- **DATA FOR THIS EXERCISE**

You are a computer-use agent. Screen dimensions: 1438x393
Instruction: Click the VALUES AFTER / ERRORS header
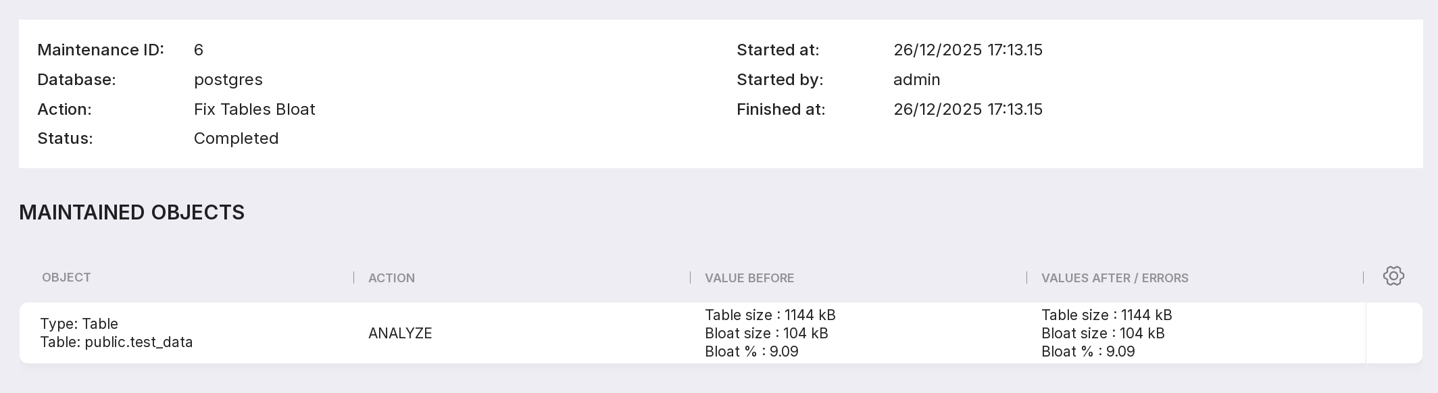tap(1114, 278)
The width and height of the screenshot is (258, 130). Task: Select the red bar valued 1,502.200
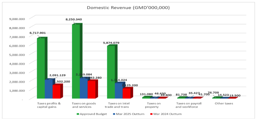tap(56, 92)
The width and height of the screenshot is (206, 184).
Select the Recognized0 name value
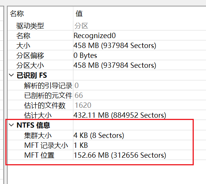95,36
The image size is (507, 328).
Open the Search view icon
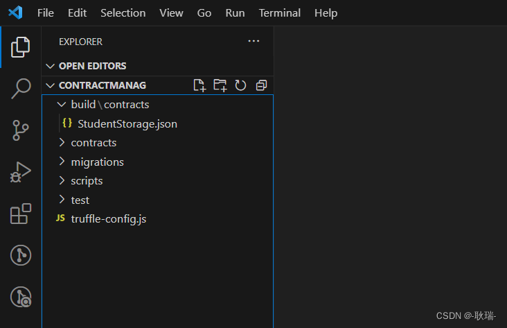[21, 88]
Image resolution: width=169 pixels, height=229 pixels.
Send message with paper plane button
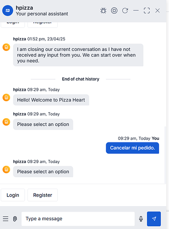[154, 219]
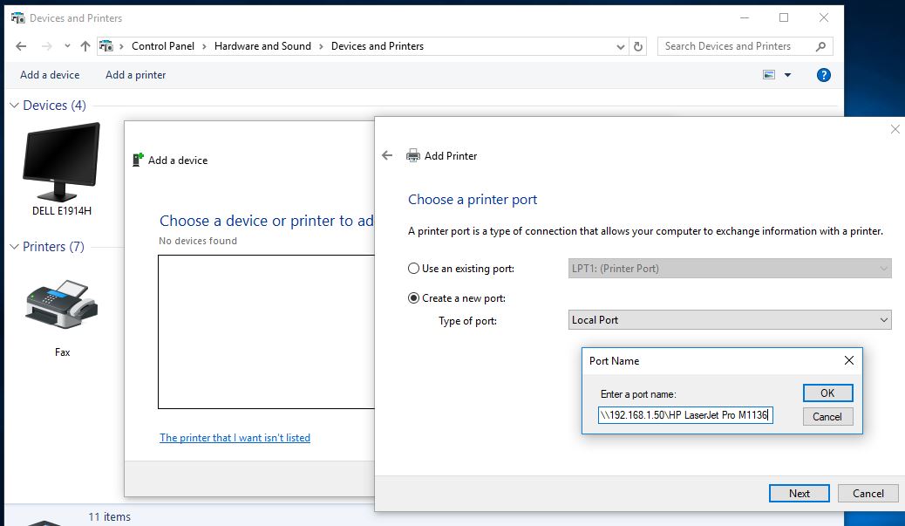Collapse the Devices (4) group

15,106

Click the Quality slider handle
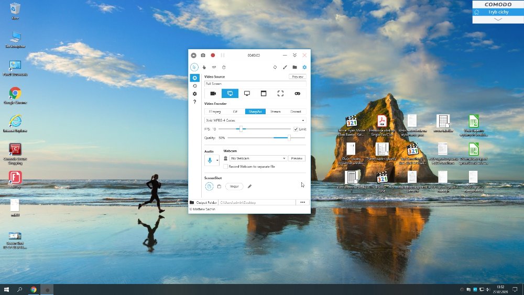pyautogui.click(x=289, y=138)
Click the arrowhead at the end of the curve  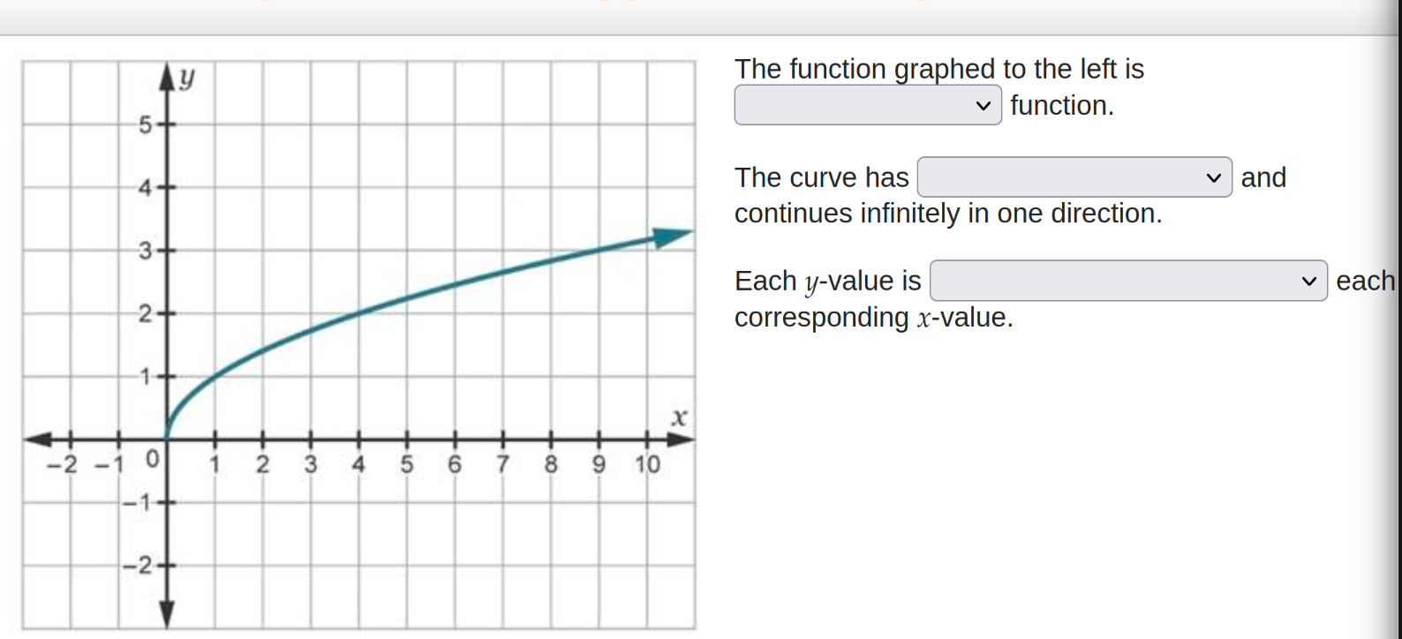tap(669, 237)
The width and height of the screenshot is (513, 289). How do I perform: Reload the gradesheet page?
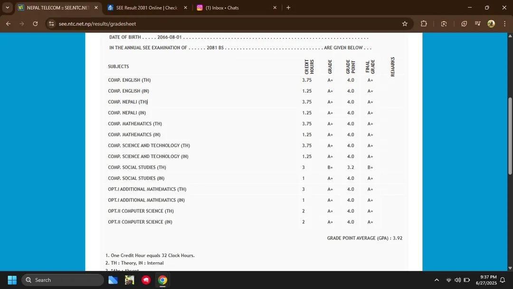[35, 23]
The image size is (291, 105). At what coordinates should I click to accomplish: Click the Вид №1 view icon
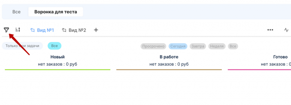pyautogui.click(x=33, y=30)
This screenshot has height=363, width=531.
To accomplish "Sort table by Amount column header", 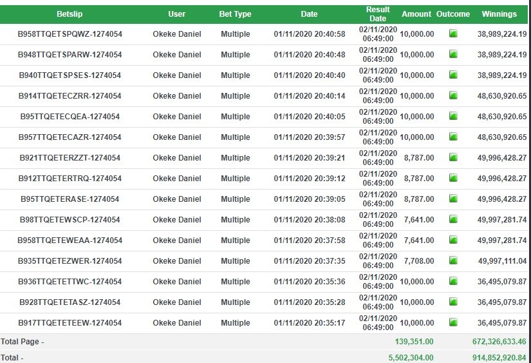I will click(x=416, y=14).
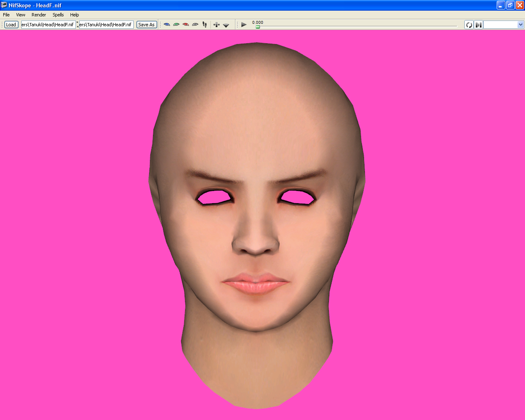Open the Spells menu
The width and height of the screenshot is (525, 420).
pyautogui.click(x=58, y=15)
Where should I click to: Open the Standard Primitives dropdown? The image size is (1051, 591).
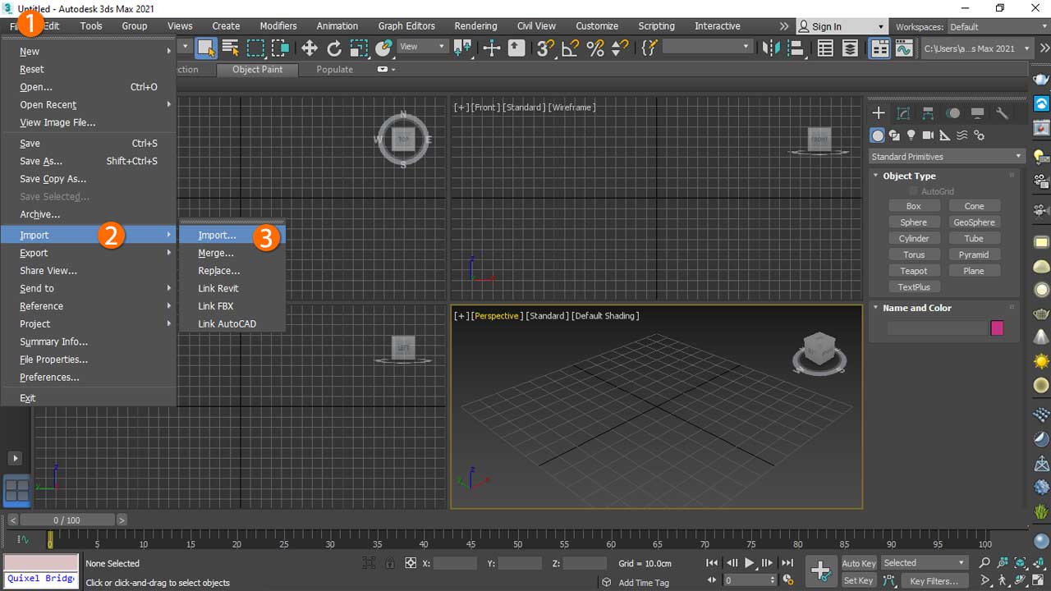click(x=946, y=157)
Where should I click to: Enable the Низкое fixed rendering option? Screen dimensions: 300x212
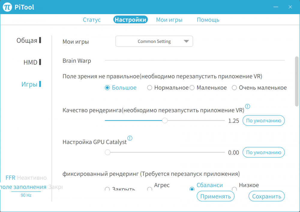(234, 189)
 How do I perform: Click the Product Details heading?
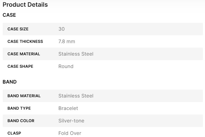(25, 5)
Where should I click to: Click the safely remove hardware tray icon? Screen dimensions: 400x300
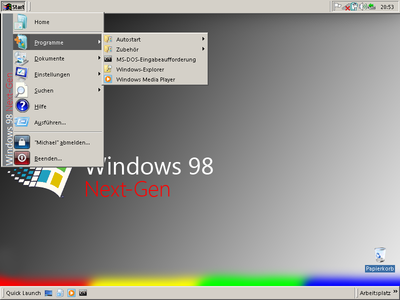click(x=372, y=7)
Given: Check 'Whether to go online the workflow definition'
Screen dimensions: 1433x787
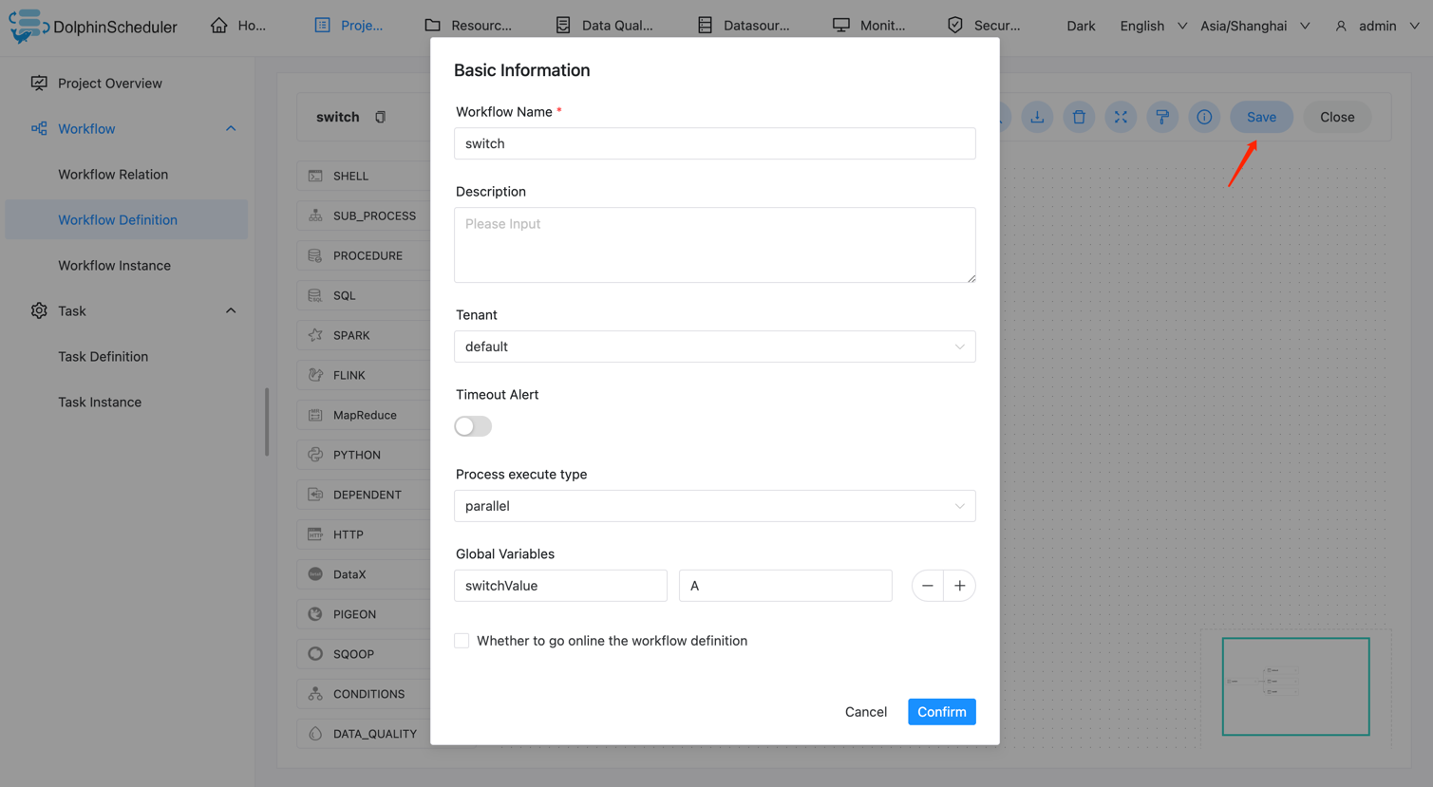Looking at the screenshot, I should (x=462, y=641).
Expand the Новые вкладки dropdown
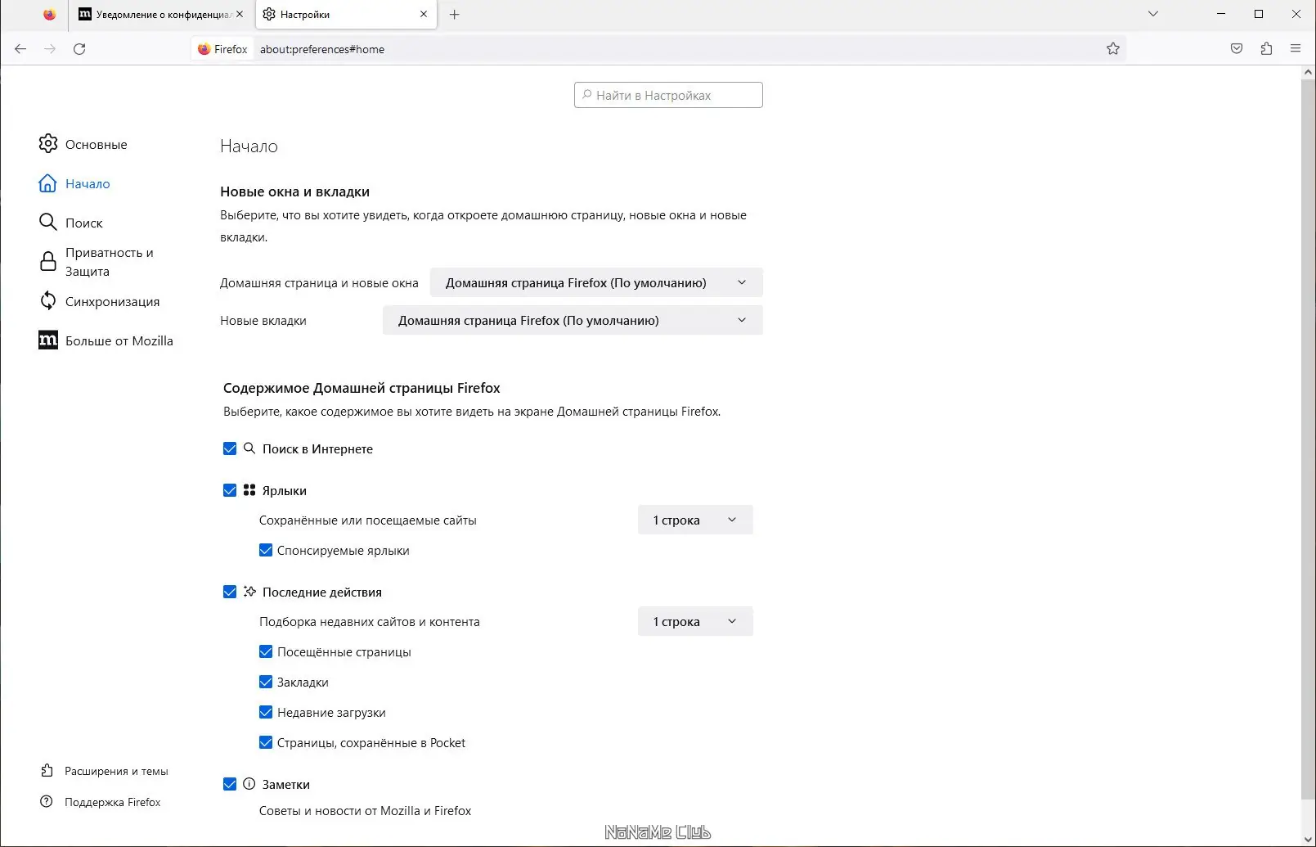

- **TASK TO COMPLETE**
Here the requirement is to restate exactly the line holding "Given: Check 'Whether" and every later line through the end of the material, omitting pictures.

- **SOLUTION**
Given: Check 'Whether to go online the workflow definition'
Screen dimensions: 1433x787
Looking at the screenshot, I should (x=462, y=641).
Expand the Новые вкладки dropdown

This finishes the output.